# [EXERCISE TASK]
Count the lines of the material below that contain the word "screenshot" and reply with that number alone.

# [MATERIAL FOR THE TASK]
-- Start --

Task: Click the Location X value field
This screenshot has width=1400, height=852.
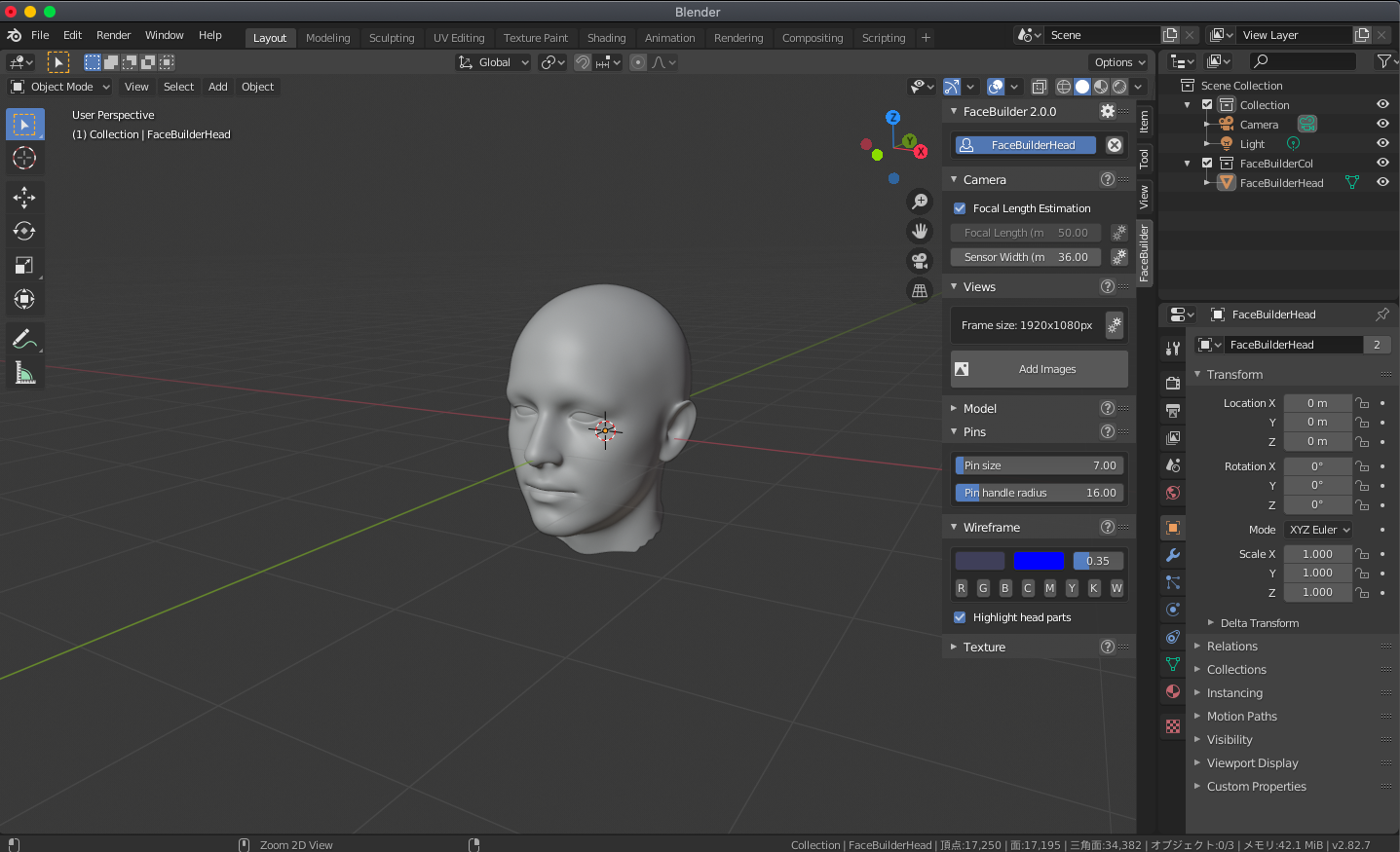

-- End --
-- Start --

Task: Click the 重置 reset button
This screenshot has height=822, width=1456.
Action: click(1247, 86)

-- End --
-- Start --

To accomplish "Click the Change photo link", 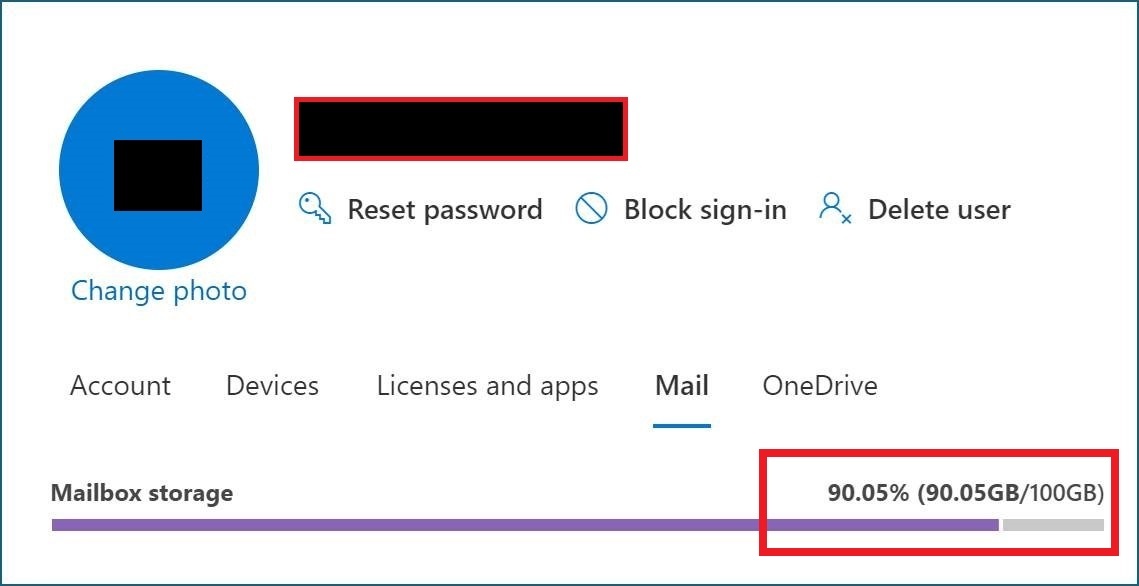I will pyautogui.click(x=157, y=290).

-- End --

# [OUTPUT FOR THIS EXERCISE]
2